__WHAT THE TASK ASKS__:
Convert the entries below into a JSON list of strings, one string per line and no strings for blank lines.

Element lookup entries:
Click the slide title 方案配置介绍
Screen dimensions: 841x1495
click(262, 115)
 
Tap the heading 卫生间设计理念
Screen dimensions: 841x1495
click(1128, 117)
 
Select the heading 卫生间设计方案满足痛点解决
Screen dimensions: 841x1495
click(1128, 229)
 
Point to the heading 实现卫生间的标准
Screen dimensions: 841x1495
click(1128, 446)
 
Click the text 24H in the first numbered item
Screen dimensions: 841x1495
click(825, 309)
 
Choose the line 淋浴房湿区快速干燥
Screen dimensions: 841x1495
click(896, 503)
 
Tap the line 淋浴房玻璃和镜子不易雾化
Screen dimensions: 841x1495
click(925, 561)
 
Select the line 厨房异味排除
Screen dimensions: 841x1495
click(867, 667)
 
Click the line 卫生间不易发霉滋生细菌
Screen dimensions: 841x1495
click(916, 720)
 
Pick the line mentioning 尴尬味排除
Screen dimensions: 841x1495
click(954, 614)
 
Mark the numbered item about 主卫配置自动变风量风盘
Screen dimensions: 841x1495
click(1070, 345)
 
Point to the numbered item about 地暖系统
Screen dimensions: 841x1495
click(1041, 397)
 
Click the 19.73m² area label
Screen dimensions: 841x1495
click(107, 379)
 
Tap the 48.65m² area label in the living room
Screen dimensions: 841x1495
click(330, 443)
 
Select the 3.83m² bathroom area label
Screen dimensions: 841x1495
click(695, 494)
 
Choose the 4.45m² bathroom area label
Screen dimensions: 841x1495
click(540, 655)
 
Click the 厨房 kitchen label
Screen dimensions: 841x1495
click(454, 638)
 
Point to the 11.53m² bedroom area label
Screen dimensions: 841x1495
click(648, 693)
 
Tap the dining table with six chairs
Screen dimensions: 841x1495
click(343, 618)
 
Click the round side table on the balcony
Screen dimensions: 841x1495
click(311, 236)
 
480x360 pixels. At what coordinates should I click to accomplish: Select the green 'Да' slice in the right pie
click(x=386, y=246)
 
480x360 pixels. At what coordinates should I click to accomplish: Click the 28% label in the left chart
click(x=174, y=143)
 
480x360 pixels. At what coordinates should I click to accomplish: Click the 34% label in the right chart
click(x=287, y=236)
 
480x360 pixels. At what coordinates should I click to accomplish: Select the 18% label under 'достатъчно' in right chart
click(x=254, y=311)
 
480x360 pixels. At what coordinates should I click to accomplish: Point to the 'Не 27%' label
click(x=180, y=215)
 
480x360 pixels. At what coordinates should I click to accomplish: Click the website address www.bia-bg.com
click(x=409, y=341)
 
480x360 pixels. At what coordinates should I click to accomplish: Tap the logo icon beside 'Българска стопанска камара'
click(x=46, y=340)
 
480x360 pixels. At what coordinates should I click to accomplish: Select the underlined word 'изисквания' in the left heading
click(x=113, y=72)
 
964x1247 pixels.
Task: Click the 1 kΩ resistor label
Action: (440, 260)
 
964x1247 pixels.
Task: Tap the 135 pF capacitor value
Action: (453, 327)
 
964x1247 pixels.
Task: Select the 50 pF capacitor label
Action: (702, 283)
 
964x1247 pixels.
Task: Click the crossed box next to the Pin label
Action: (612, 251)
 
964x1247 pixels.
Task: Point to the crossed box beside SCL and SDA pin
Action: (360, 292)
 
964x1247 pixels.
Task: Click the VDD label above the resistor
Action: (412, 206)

__ANSWER BELOW__:
[
  "Click the slide title 方案配置介绍",
  "Screen dimensions: 841x1495",
  "click(262, 115)",
  "Tap the heading 卫生间设计理念",
  "Screen dimensions: 841x1495",
  "click(1128, 117)",
  "Select the heading 卫生间设计方案满足痛点解决",
  "Screen dimensions: 841x1495",
  "click(1128, 229)",
  "Point to the heading 实现卫生间的标准",
  "Screen dimensions: 841x1495",
  "click(1128, 446)",
  "Click the text 24H in the first numbered item",
  "Screen dimensions: 841x1495",
  "click(825, 309)",
  "Choose the line 淋浴房湿区快速干燥",
  "Screen dimensions: 841x1495",
  "click(896, 503)",
  "Tap the line 淋浴房玻璃和镜子不易雾化",
  "Screen dimensions: 841x1495",
  "click(925, 561)",
  "Select the line 厨房异味排除",
  "Screen dimensions: 841x1495",
  "click(867, 667)",
  "Click the line 卫生间不易发霉滋生细菌",
  "Screen dimensions: 841x1495",
  "click(916, 720)",
  "Pick the line mentioning 尴尬味排除",
  "Screen dimensions: 841x1495",
  "click(954, 614)",
  "Mark the numbered item about 主卫配置自动变风量风盘",
  "Screen dimensions: 841x1495",
  "click(1070, 345)",
  "Point to the numbered item about 地暖系统",
  "Screen dimensions: 841x1495",
  "click(1041, 397)",
  "Click the 19.73m² area label",
  "Screen dimensions: 841x1495",
  "click(107, 379)",
  "Tap the 48.65m² area label in the living room",
  "Screen dimensions: 841x1495",
  "click(330, 443)",
  "Select the 3.83m² bathroom area label",
  "Screen dimensions: 841x1495",
  "click(695, 494)",
  "Choose the 4.45m² bathroom area label",
  "Screen dimensions: 841x1495",
  "click(540, 655)",
  "Click the 厨房 kitchen label",
  "Screen dimensions: 841x1495",
  "click(454, 638)",
  "Point to the 11.53m² bedroom area label",
  "Screen dimensions: 841x1495",
  "click(648, 693)",
  "Tap the dining table with six chairs",
  "Screen dimensions: 841x1495",
  "click(343, 618)",
  "Click the round side table on the balcony",
  "Screen dimensions: 841x1495",
  "click(311, 236)",
  "480x360 pixels. At what coordinates should I click to accomplish: Select the green 'Да' slice in the right pie",
  "click(x=386, y=246)",
  "480x360 pixels. At what coordinates should I click to accomplish: Click the 28% label in the left chart",
  "click(x=174, y=143)",
  "480x360 pixels. At what coordinates should I click to accomplish: Click the 34% label in the right chart",
  "click(x=287, y=236)",
  "480x360 pixels. At what coordinates should I click to accomplish: Select the 18% label under 'достатъчно' in right chart",
  "click(x=254, y=311)",
  "480x360 pixels. At what coordinates should I click to accomplish: Point to the 'Не 27%' label",
  "click(x=180, y=215)",
  "480x360 pixels. At what coordinates should I click to accomplish: Click the website address www.bia-bg.com",
  "click(x=409, y=341)",
  "480x360 pixels. At what coordinates should I click to accomplish: Tap the logo icon beside 'Българска стопанска камара'",
  "click(x=46, y=340)",
  "480x360 pixels. At what coordinates should I click to accomplish: Select the underlined word 'изисквания' in the left heading",
  "click(x=113, y=72)",
  "964x1247 pixels.",
  "Task: Click the 1 kΩ resistor label",
  "Action: (440, 260)",
  "964x1247 pixels.",
  "Task: Tap the 135 pF capacitor value",
  "Action: (453, 327)",
  "964x1247 pixels.",
  "Task: Select the 50 pF capacitor label",
  "Action: (702, 283)",
  "964x1247 pixels.",
  "Task: Click the crossed box next to the Pin label",
  "Action: (612, 251)",
  "964x1247 pixels.",
  "Task: Point to the crossed box beside SCL and SDA pin",
  "Action: (360, 292)",
  "964x1247 pixels.",
  "Task: Click the VDD label above the resistor",
  "Action: (412, 206)"
]